TEXT SEGMENT:
::::

23. Nevertheless, the Tribunal is not satisfied that the Claimants have made out a case sufficient to justify a decision to exclude Wikborg Rein from the case. UAB Arctic Fishing is not associated with either Mr Pildegovics or North Star in the sense of being a "related person or business". The fact that the prosecution of UAB Arctic Fishing is in some way connected with Baatsfjord and that the company is a client of another of Mr Pildegovics's companies does not appear sufficient to warrant the conclusion that Wikborg Rein's lawyers who acted in the proceedings are likely to have obtained confidential information about Mr Pildegovics or North Star.
24. The Claimants' allegation that, by acting as counsel for UAB Arctic Fishing, Wikborg Rein may "incidentally" have obtained information about Mr Pildegovics, North Star or related persons or businesses is too vague. There is no indication that either Claimant or related person or business actually shared confidential information with UAB Arctic Fishing or that there is a real risk that this information was then shared by UAB Arctic Fishing with its counsel in the criminal case.
25. The fact that North Star and UAB Arctic Fishing sent a joint Notice of Dispute to Norway at a time when the criminal proceedings were taking place is also insufficient in itself. Wikborg Rein was not involved in preparing that Notice. The Claimants maintain only that, since North Star "necessarily shared confidential information" with UAB Arctic Fishing, there is a risk that some of that information may have been passed by UAB Arctic Fishing to Wikborg Rein in the course of the criminal proceedings.
26. The Tribunal considers that there is an important difference between a case in which a lawyer or other adviser retained by one party has previously acted for the other party and a case in which that lawyer or other adviser has acted for an unrelated enterprise.
In the latter situation, it is not enough merely to allege that a connection between the other party and that enterprise may have led to unspecified confidential information coming into the possession of the lawyer or other adviser. If a tribunal is to take the drastic step of excluding from the case that lawyer or other adviser, something more is required to show that there is a real risk to the integrity of the proceedings.
27. The Tribunal therefore rejects the Claimants' request that Wikborg Rein be excluded from the proceedings.
C. KPMG AS
28. With regard to the role of KPMG AS, the Claimants make two separate complaints:
first, that KPMG AS acted as auditor of Seagourmet's accounts between 2009 and 2014 and may have acquired confidential information of value to Norway for the present proceedings in the course of that work; and, secondly, that a KPMG partner, Mr Michael Peer, carried out a preliminary damages assessment for North Star in respect of the present case in 2018.12
29. The Tribunal considers that the second of these allegations is the more important.

::::

PROBLEMS AND TASKS:
(a) Answer these from the tribunal ruling:
(i) For which company did Wikborg Rein act as counsel in the criminal proceedings?
(ii) Which two parties sent a joint Notice of Dispute to Norway?
(iii) Between which years did KPMG AS audit Seagourmet's accounts?
(b) Pick up the tribunal ruling on excluding Wikborg Rein and KPMG AS from where it stops, and keep writing it.
The lines play no part in this exercise.

AVAILABLE DATA:
::::

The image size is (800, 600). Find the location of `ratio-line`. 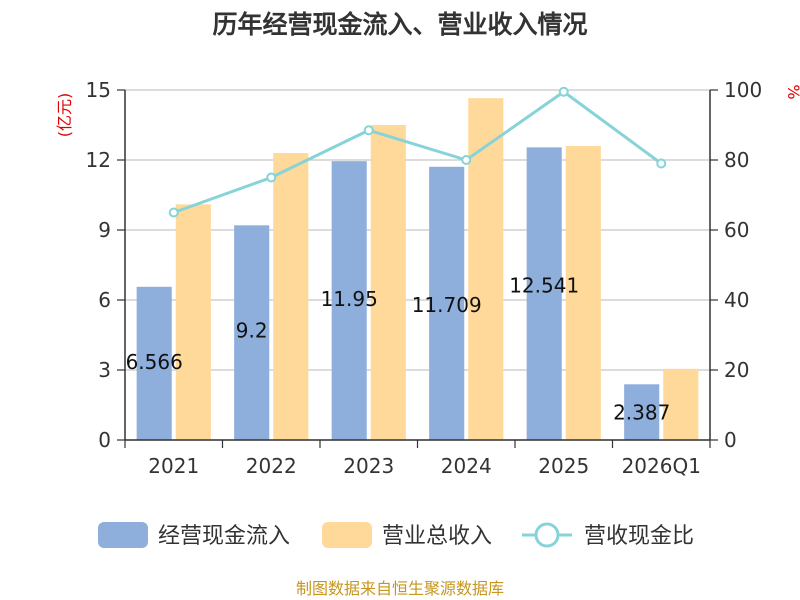

ratio-line is located at coordinates (418, 152).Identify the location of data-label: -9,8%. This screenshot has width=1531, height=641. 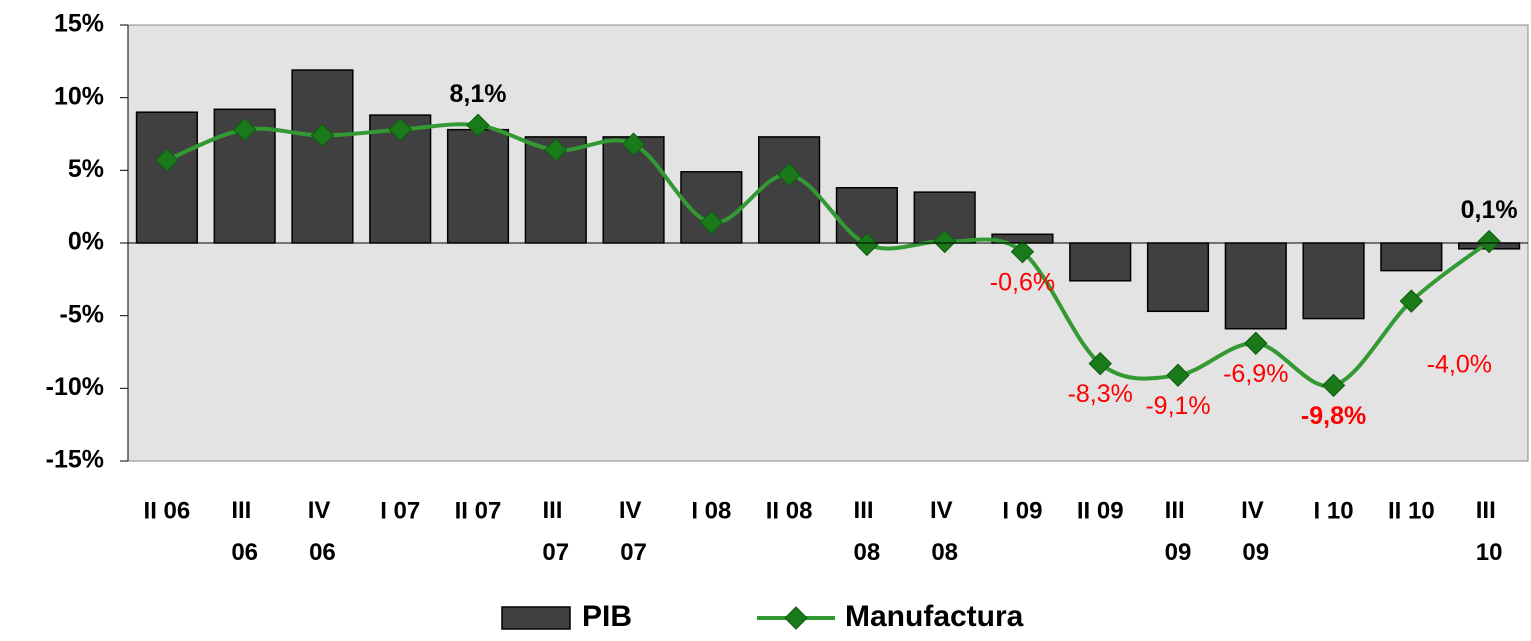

::::

ANSWERS FOR THE EXERCISE:
(a)
(i) UAB Arctic Fishing
(ii) North Star and UAB Arctic Fishing
(iii) 2009 and 2014

(b)
Norway has said surprisingly little about this matter. In its letter of 19 December 2022 to the Claimants' counsel (which was copied to the Tribunal as Annex D to Norway's letter to the Tribunal of the same date), Norway states that "[t]he preliminary damages analysis does not seem to be included or mentioned in the Claimants' submissions, and Norway has no prior knowledge of such analysis".13 Beyond that Norway says only that its agreement to use the services of KPMG AS in the present case was concluded under a framework agreement in existence since 2015.
30. With their letter to the Tribunal dated 31 January 2023, the Claimants produced the cover page of the preliminary damages assessment but stated that the assessment as a whole was subject to litigation privilege. The cover page14 bears the title "DRAFT Calculations of estimated potential damages of SIA North Star due to suspension of its fishing activity in the Barents Sea by the Kingdom of Norway". It carries the KPMG logo and is dated 3 May 2018. The cover page states that "[t]he preparation of the calculations and review of the material was led by Michael Peer, Partner, KPMG, Forensic, Central and Eastern Europe".
31. In its letter to the Tribunal of 10 February 2023, Norway maintained its position set out in the letter of 19 December 2022 and did not add any further detail.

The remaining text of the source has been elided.